One element from the original film the prequel trilogy didn’t explore were the beginnings of the rigid caste structure in Ape City, where the orangutans ruled supreme, with chimpanzees in charge of science, and gorillas as labourers and soldiers. What conflict led to this division, especially since chimps like Caesar and Koba initially led the apes? Was Caesar’s peaceful philosophy the last straw?

Somewhere Else:

‘Rise’s end credits sequence

War confirmed the simian flu that killed most of humanity across the globe also gifted the other apes with intelligence, so why not show that?
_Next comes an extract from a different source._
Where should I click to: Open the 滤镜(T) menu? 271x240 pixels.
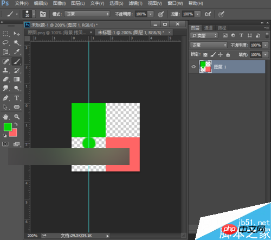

The Caesar trilogy was set in and around San Francisco since that’s where he and his clan came from, but a new film could jump to another location, like London, Paris, or Mumbai, and explore how an uplifted zoo ape coped as the apocalypse unfolded where they lived. (France would be a cool location since it was the home of original Planet of the Apes author Pierre Boulle.)

Going More Kid-Friendly:

‘Space Chimps’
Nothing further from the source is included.